In enzymatic RNA synthesis, pyrophosphate groups are released from nucleotides once they join the primer. For chemical synthesis, imidazoles can be used here, and this also has the action of activating the ribonucleotide.
However, it has been difficult to successfully synthesize a new strand of RNA in this way, and it can take a long time; when using 2-methylimidazole, the reaction can take days even if the concentration of monomers used is near the limit where it begins to become insoluble (i.e. very high). Other compounds that can be used include benzotriazoles and carbodiimide, using N-alkyl-imidazole as a catalyst.
Initially, it was thought that in order to extend an RNA primer without an enzyme an SN2 nucleophilic substitution reaction may take place; the 3’ end of the primer is nucleophilic, which “attacks” the activated 5’ phosphorus group found on the ribonucleotide bound adjacent to the primer. This ribonucleotide would be complementary to the template strand, i.e. if the template strand has an A, then the U ribonucleotide would bind, and so on.

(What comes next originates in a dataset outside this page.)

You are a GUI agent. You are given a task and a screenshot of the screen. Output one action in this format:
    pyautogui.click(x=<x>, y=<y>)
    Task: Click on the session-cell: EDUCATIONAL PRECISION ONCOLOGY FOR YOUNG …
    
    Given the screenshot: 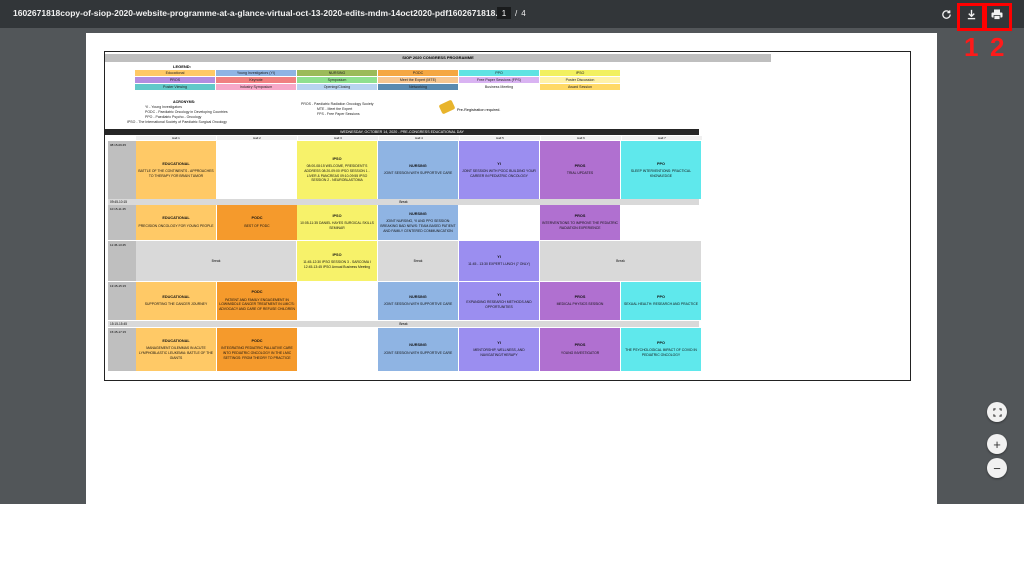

New research by the J.W.S. laboratory showed that there is likely to be a covalently bound intermediate formed during this reaction, consisting of an imidazolium bridge between two ribonucleotides. These bound ribonucleotides would lead to a better binding to the template RNA, as there are now two nucleotides that need to match to the template. Even so, it is unclear whether this dinucleotide approach actually favors initiation of the nucleophilic attack needed to extend the RNA primer.
Can a structural study using analogues help to solve this?

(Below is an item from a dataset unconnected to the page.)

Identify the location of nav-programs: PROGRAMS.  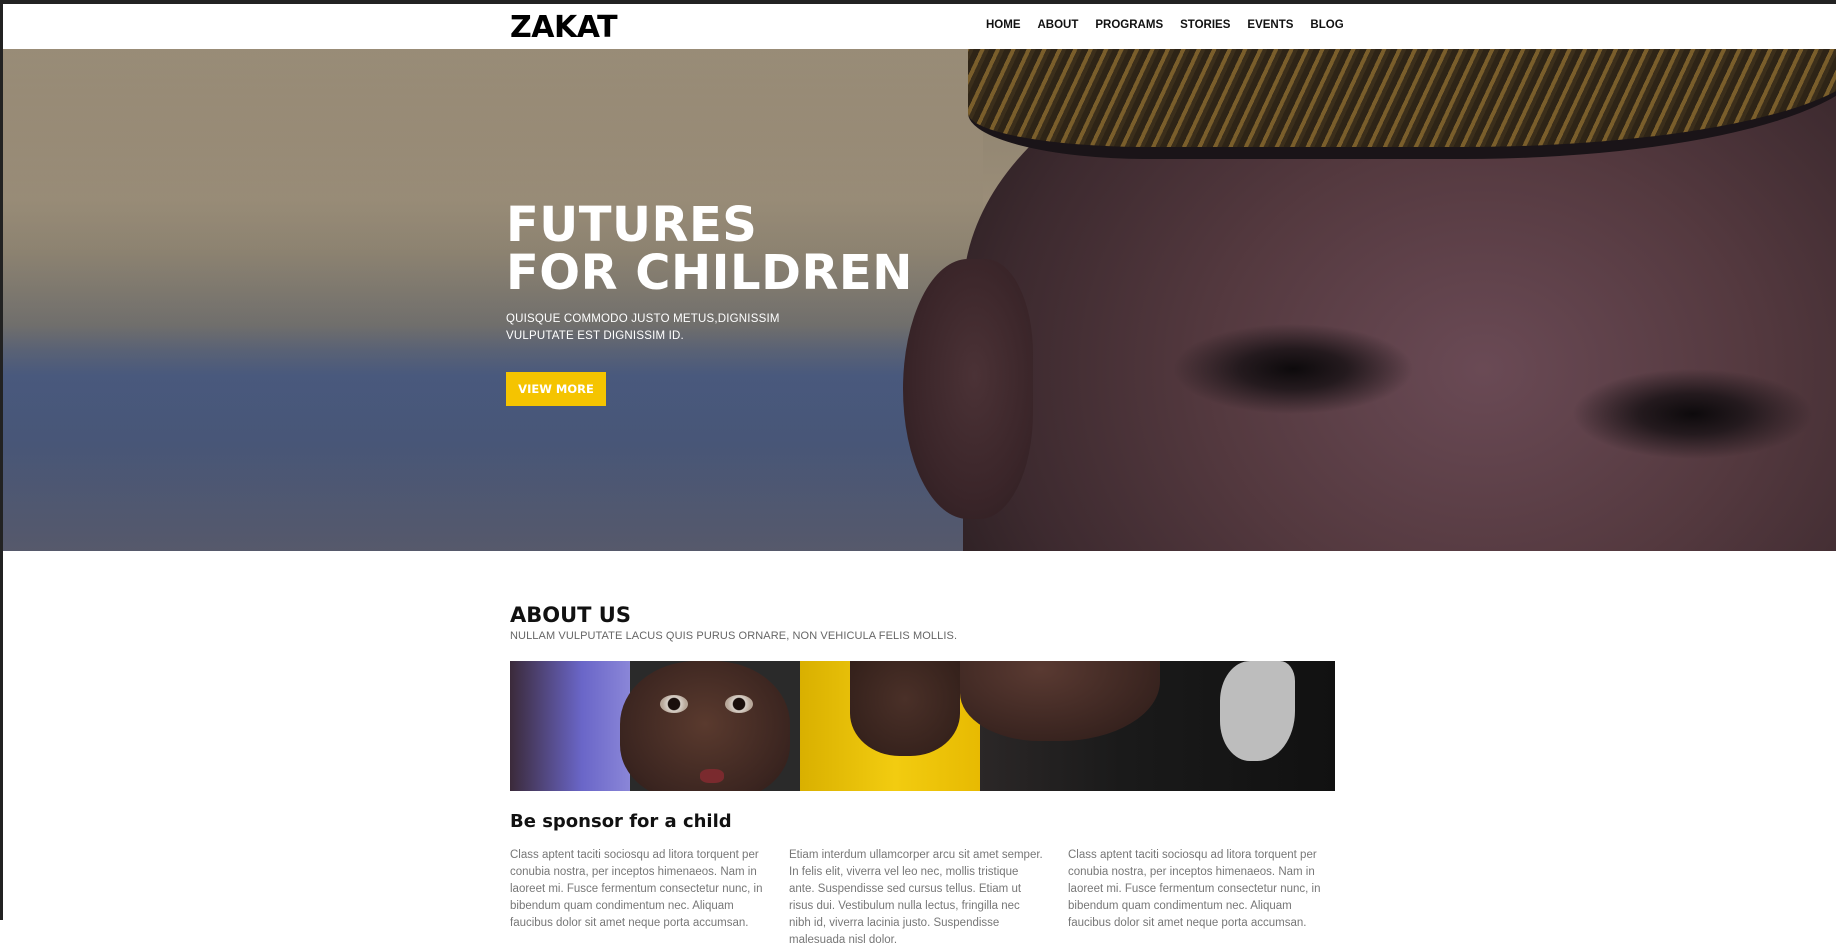
(1129, 25).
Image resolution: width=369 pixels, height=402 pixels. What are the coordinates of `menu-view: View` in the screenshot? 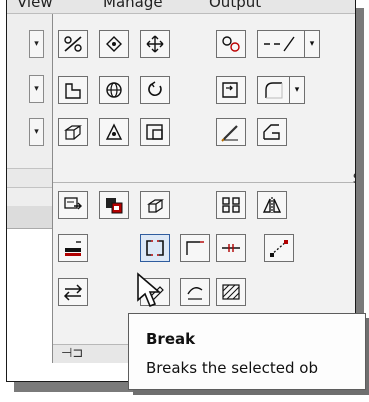 It's located at (35, 6).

To see how a dinucleotide with an imidazolium bridge might aid non-enzymatic RNA primer extension, Zhang et al. crystallized an RNA strand with a primer, along with a molecule similar to an imidazolium-bridged dinucleotide: triphosphate-bridged guanosine dinucleotide (GpppG).
This structure showed that GpppG formed two Watson-Crick base pairings, and that the 3’ end of the primer was likely to “attack” the 5’ end of the adjacent G nucleotide. Therefore, this shows that imidazolium-bridged dinucleotides would react in the same way, and be well positioned for an SN2 nucleophilic attack.